We’ve gotten pretty good at taking pictures of tiny objects, but the elusive electrons that circle atoms have been very hard to visualize — until recently.
Physicists have known about electrons since 1898, when J.J. Thompson proved their existence by studying the mass and electric charge of beams in cathode ray tubes. But establishing the particle’s existence has been a lot easier than seeing individual electrons. Part of the problem is that electrons not only behave like physical objects, but also like waves, and thus are subject to interference and distortion from other electrons. This makes any attempt to isolate them a messy ordeal. While the electrons surrounding a single atom have been imaged, the plethora of electrons surrounding anything more complex than one atom has been too difficult to analyze.

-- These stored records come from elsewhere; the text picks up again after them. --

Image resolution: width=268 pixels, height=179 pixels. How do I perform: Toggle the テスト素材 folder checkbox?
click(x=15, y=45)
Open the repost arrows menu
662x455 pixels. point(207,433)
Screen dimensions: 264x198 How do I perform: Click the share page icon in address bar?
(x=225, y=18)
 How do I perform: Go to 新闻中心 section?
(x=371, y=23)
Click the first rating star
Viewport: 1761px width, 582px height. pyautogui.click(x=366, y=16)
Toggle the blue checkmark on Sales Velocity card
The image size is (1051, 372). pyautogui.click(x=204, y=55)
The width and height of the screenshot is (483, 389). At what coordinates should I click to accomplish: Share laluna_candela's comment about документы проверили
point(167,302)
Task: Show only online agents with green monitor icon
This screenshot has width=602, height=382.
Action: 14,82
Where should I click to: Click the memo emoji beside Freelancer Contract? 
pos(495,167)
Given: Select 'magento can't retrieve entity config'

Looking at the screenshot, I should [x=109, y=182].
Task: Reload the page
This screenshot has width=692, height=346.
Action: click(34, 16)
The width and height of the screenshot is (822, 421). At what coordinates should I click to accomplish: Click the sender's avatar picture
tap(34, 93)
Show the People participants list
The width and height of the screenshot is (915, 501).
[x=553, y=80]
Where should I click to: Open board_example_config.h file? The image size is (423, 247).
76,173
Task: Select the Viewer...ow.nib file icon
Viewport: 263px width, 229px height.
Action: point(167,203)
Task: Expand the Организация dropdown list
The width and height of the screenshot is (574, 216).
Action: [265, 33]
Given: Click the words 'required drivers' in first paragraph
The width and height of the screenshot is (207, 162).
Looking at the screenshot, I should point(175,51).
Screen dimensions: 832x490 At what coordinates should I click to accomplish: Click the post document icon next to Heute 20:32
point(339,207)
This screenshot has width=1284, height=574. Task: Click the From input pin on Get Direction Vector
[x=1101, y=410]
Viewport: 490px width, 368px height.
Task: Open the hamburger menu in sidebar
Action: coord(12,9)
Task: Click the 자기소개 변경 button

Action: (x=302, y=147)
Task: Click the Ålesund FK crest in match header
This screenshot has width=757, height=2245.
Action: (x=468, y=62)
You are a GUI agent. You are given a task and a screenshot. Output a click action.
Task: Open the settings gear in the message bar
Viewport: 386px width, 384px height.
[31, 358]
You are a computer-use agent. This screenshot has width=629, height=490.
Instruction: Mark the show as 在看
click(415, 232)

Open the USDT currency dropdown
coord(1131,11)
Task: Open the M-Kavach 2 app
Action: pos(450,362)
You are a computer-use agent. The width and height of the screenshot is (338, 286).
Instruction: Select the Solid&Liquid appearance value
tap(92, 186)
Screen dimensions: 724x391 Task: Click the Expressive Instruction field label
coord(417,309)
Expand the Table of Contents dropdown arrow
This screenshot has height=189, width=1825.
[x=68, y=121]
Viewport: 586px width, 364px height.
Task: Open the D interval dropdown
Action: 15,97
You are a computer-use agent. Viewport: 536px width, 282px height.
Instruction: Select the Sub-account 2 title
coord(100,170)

But that’s changing now, thanks in part to the work of physicist Emanuele Dalla Torre of Israel’s Bar Ilan University. In July, he published research in Nature Physics highlighting a technique for parsing through the muddled images and tracing individual electrons. By applying techniques similar to those used to create holograms, which are two-dimensional images that we interpret as three-dimensional figures, Dalla Torre has similarly been able to construe three-dimensional data from images taken with powerful microscopes.
One mystery that Dalla Torre’s research has already shed light on concerns strange, unexplained patterns of activity uncovered in a 2002 microscopic analysis of cuprate superconductors, which are copper-containing metals that can propagate electrical currents without losing energy. Various plausible explanations were offered for the patterns. But it was not until Dalla Torre developed his imaging techniques that these patterns were shown to correspond to the location and activity of individual electrons. The placement of cuprate electrons matched predictions made when cuprates were discovered almost thirty years ago.
Because the electrons of an atom determine its properties, understanding the shape and placement of the electrons in cuprates could prove crucial in developing new superconductors, giving rise to better and cheaper trains, supercomputers and medical imaging techniques.